Terá razão de ser esse sentimento, de par com a crença de que tudo se acaba com a vida? Onde essa crença
exista, uma só máxima é racional: cada um por si, não passando de vãs palavras as idéias de fraternidade, de
consciência, de dever, de humanidade, mesmo de progresso.

Oh! Vós que proclamais semelhantes doutrinas, não sabeis quão grande é o mal que fazeis à sociedade, nem de
quantos crimes assumis a responsabilidade! Para o céptico, tal coisa não existe. Só à matéria rende ele homenagem.

IV
O progresso da Humanidade tem seu princípio na aplicação da lei de justiça, de amor e de caridade, lei que se
funda na certeza do futuro. Tirai-lhe essa certeza e lhe tirareis a pedra fundamental. Dessa lei derivam todas as
outras, porque ela encerra todas as condições da felicidade do homem. Só ela pode curar as chagas da sociedade. Comparando as idades e os povos, pode ele avaliar quanto a sua condição melhora, à medida que essa lei vai
sendo mais bem compreendida e praticada. Ora, se, aplicando-a parcial e incompletamente, aufere o homem tanto
bem, que não conseguirá quando fizer dela a base de todas as suas instituições sociais! Será isso possível? Certo,
porquanto, desde que ele já deu dez passos, possível lhe é dar vinte e assim por diante.

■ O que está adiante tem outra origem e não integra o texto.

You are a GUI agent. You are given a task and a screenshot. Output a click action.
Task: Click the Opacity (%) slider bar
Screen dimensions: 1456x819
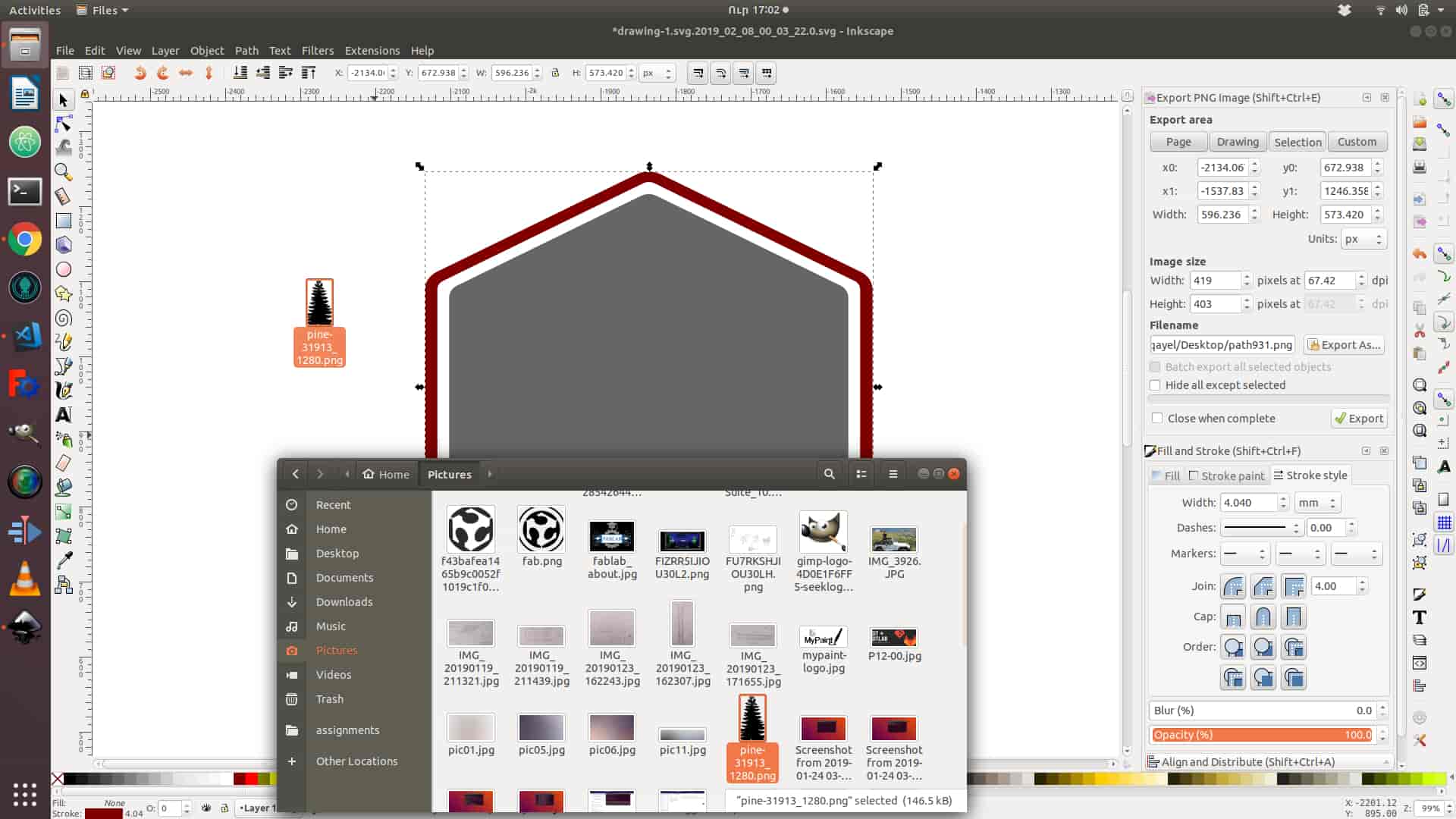tap(1261, 735)
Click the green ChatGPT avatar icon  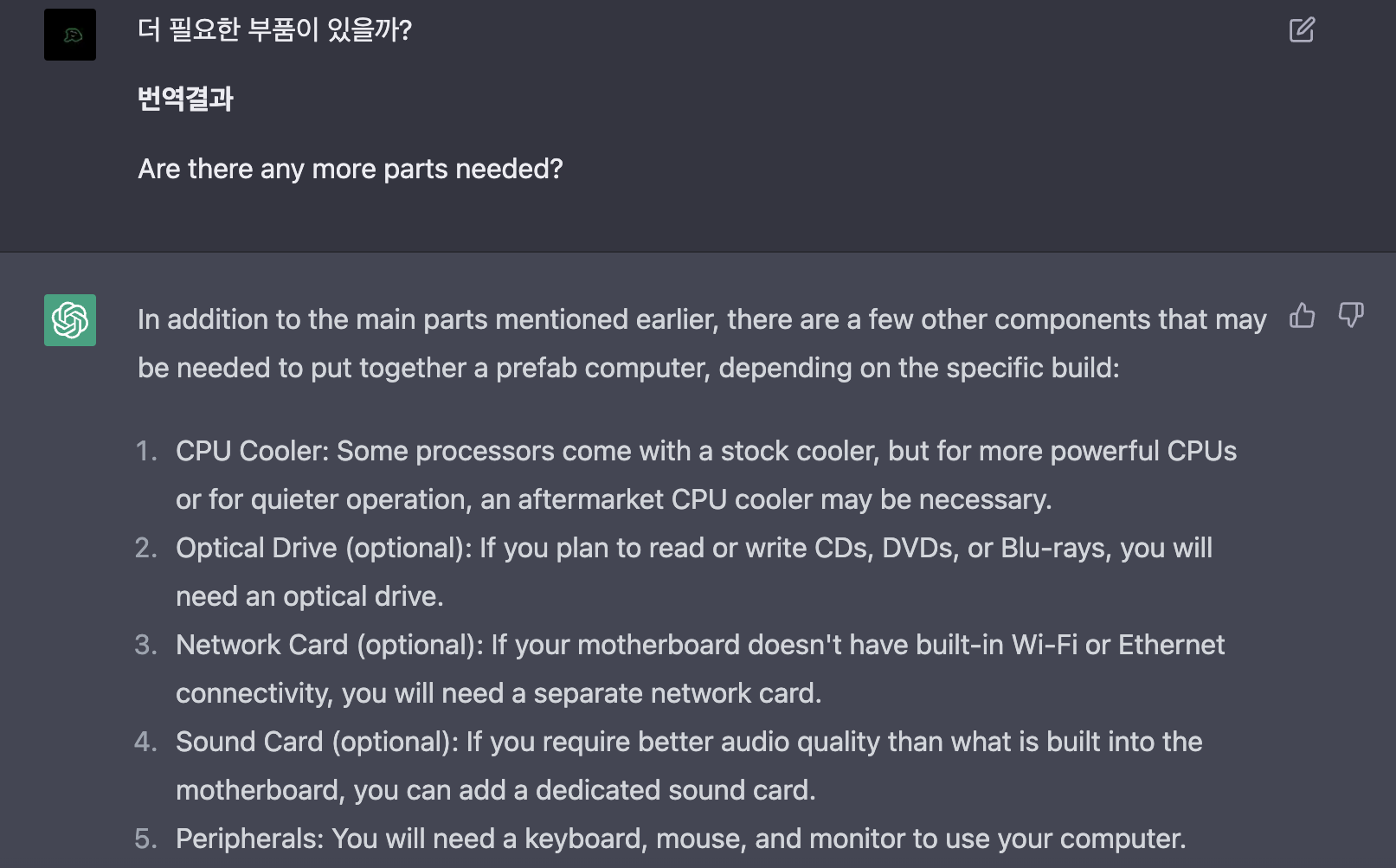coord(69,320)
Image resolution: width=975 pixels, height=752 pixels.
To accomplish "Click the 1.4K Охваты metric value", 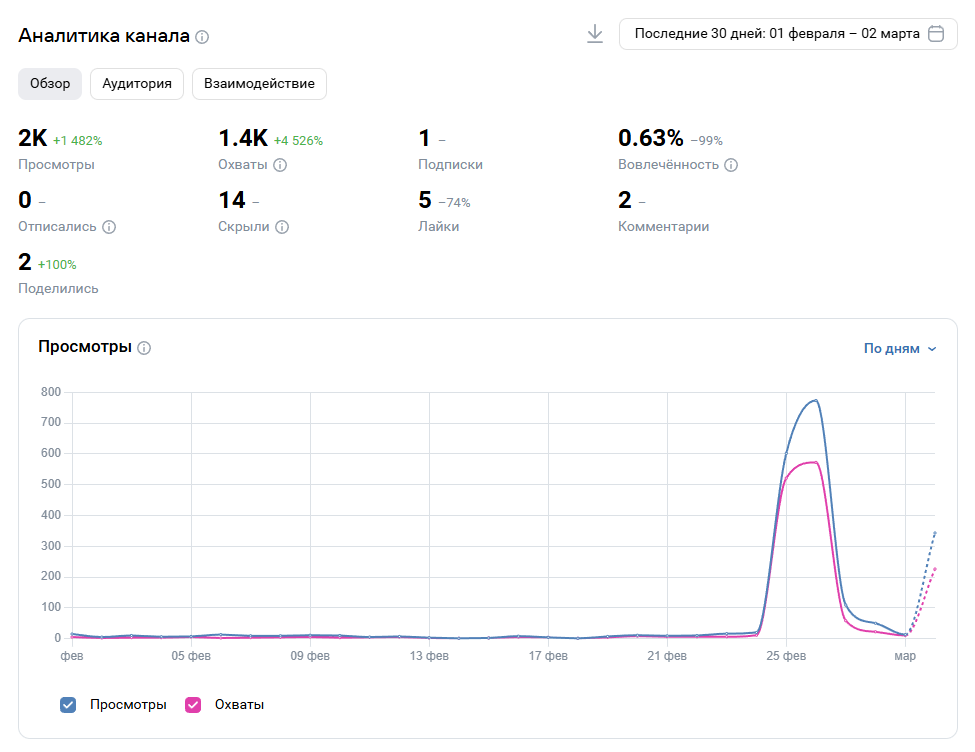I will tap(243, 139).
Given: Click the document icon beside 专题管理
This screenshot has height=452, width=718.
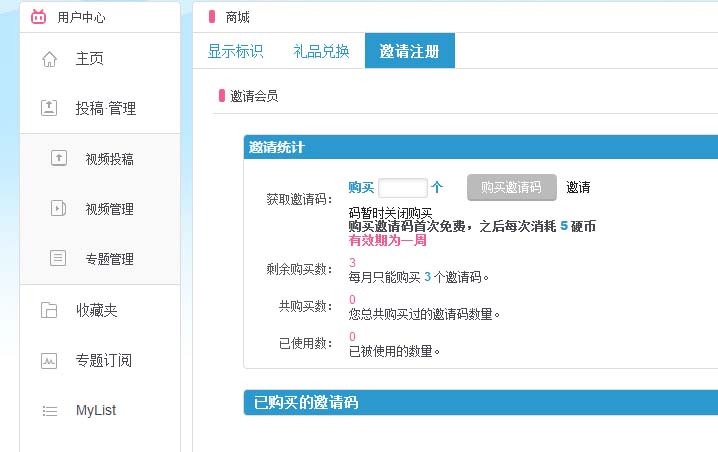Looking at the screenshot, I should coord(59,259).
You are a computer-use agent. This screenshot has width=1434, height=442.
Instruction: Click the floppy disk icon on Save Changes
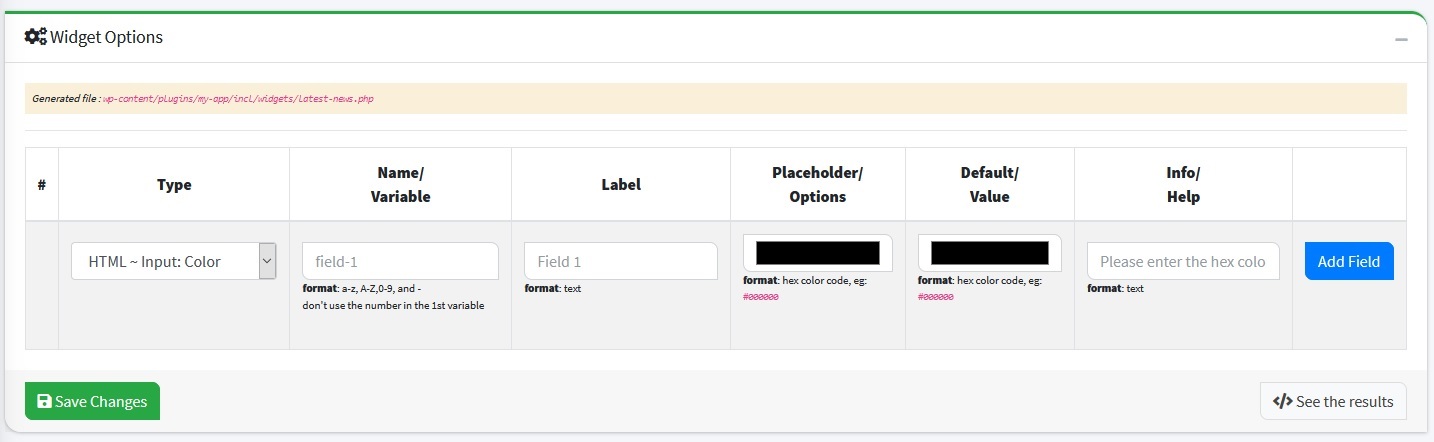point(44,402)

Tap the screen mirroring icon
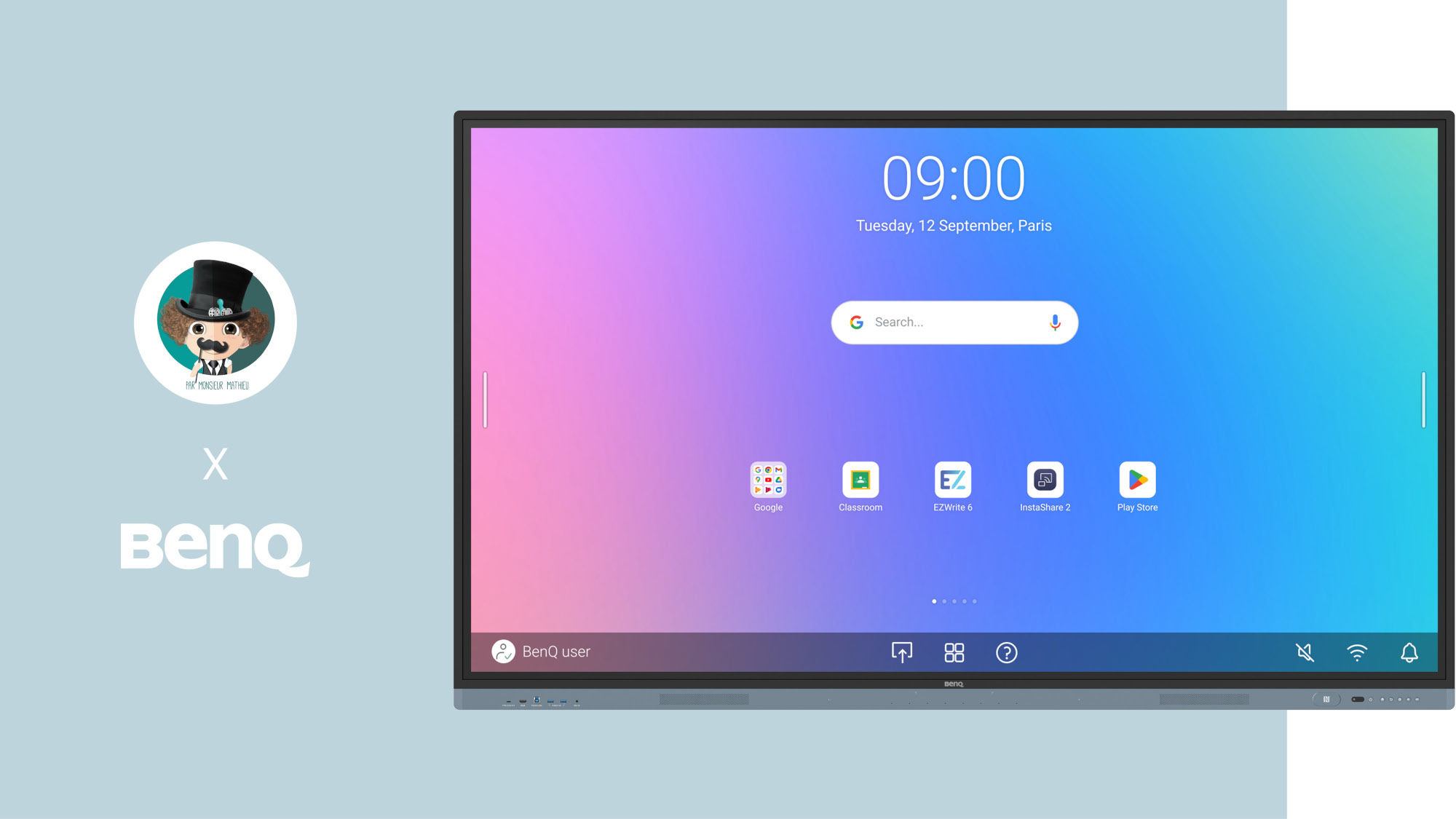point(901,652)
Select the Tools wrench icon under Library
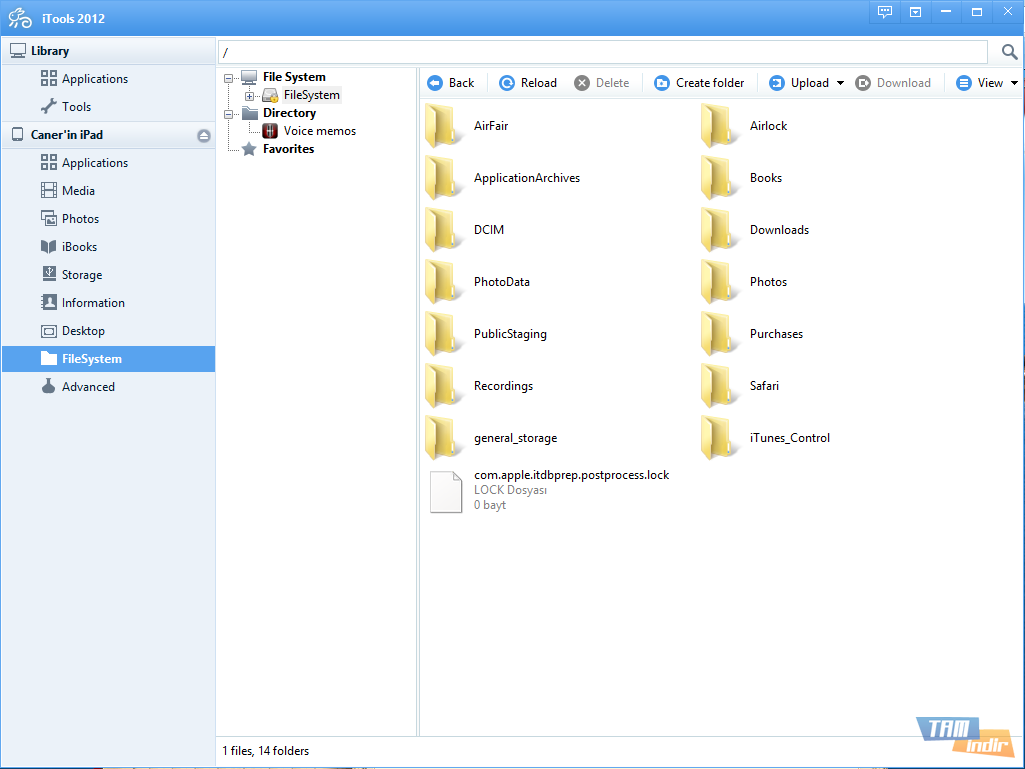Screen dimensions: 1025x769 [x=51, y=106]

Do futuro se pode, pois, julgar pelo passado. Já vemos que pouco a pouco se extinguem as antipatias de povo
para povo. Diante da civilização, diminuem as barreiras que os separavam. De um extremo a outro do mundo,
eles se estendem as mãos. Maior justiça preside à elaboração das leis internacionais. As guerras se tornam cada
vez mais raras e não excluem os sentimentos de humanidade. Nas relações, a uniformidade se vai estabelecendo.
Apagam-se as distinções de raças e de castas e os que professam crenças diversas impõem silêncio aos prejuízos
de seita, para se confundirem na adoração de um único Deus. Falamos dos povos que marcham à testa da
civilização (789-793).

A todos estes respeitos, no entanto, longe ainda estamos da perfeição e muitas ruínas antigas, ainda se têm que
abater, até que não restem mais vestígios da barbaria. Poderão acaso essas ruínas sustentar-se contra a força
irresistível do progresso, contra essa força viva que é, em si mesma, uma lei da Natureza? Sendo a geração atual
mais adiantada do que a anterior, por que não o será mais do que a presente a que lhe há de suceder? Sê-lo-á,
pela força das coisas. Primeiro, porque, com as gerações, todos os dias se extinguem alguns campeões dos velhos
abusos, o que permite à sociedade formar-se de elementos novos, livres dos velhos preconceitos. Em segundo
lugar, porque, desejando o progresso, o homem estuda os obstáculos e se aplica a removê-los.

Desde que é incontestável o movimento progressivo, não há que duvidar do progresso vindouro. O homem quer
ser feliz e é natural esse desejo. Ora, buscando progredir, o que ele procura é aumentar a soma da sua felicidade,
sem o que o progresso careceria de objeto. Em que consistiria para ele o progresso, se lhe não devesse melhorar
a posição?

Quando, porém, conseguir a soma de gozos que o progresso intelectual lhe pode proporcionar, verificará que não
está completa a sua felicidade. Reconhecerá ser esta impossível, sem a segurança nas relações sociais, segurança
que somente no progresso moral lhe será dado achar. Logo, pela força mesma das coisas, ele próprio dirigirá o
progresso para essa senda e o Espiritismo lhe oferecerá a mais poderosa alavanca para alcançar tal objetivo.


QUESTÕES PARA ESTUDO

1 - Por que a crença na imortalidade da alma contribui para tornar o homem melhor?

2 - Por que Kardec afirma que o sentimento de fraternidade não é compatível com a incredulidade?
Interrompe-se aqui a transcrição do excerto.